Quanto ao argumento de que a reprodução dos balanços através da rede mundial de computadores representaria um meio mais ágil de divulgação, não leva em conta a necessidade de segurança e preservação dos direitos de terceiros e desconhece os avanços tecnológicos das imprensas oficiais. No Estado de São Paulo, por exemplo, o ‘Diário Oficial’ conta com uma edição eletrônica há vários anos, que pode ser objeto de consulta gratuita e instantânea. Todos os atos societários publicados nos últimos dez anos, inclusive as demonstrações financeiras das sociedades anônimas, estão digitalizados, podendo ser acessados via internet, sem ônus. Com os dados centralizados, a consulta é fácil e segura.

Além disso, a Imprensa Oficial do Estado de São Paulo, como autoridade certificadora eletrônica, pode emitir cópias certificadas desses documentos.

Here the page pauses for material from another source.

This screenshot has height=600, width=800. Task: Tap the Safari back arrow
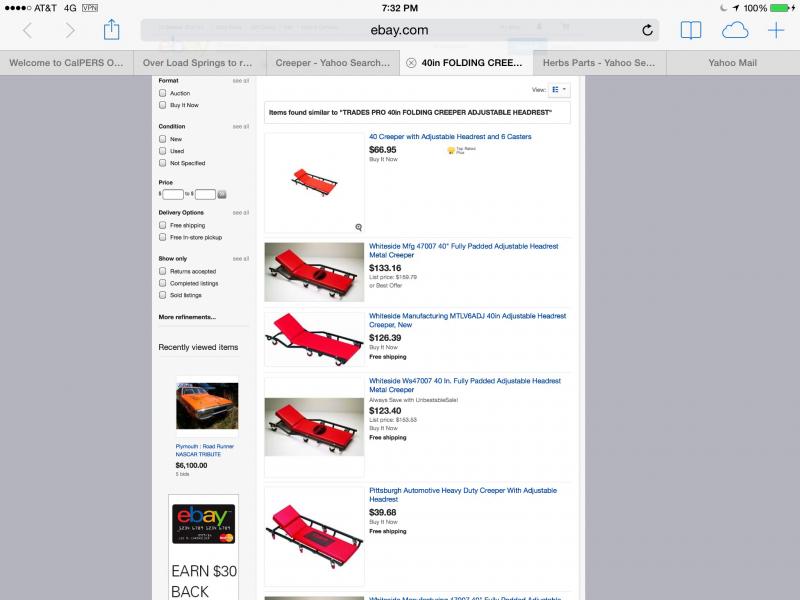[28, 31]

Se as tais emendas ao projeto de lei 3.741 forem aprovadas, a transparência dos balanços e de outros atos das grandes sociedades limitadas continuará inexistente e, assim, o controle jurídico e social dessas empresas será prejudicado e o conhecimento dos setores econômicos em que elas atuam, dificultado. O país regredirá na segurança jurídica e na democratização de informações vitais, jogando por terra o teor básico e o espírito original do projeto, que pretende garantir os direitos de terceiros e da sociedade, trabalhadores e investidores.

Hubert Alquéres, 45, engenheiro civil, é diretor-presidente da Imprensa Oficial do Estado de São Paulo e presidente da Associação Brasileira de Imprensas Oficiais.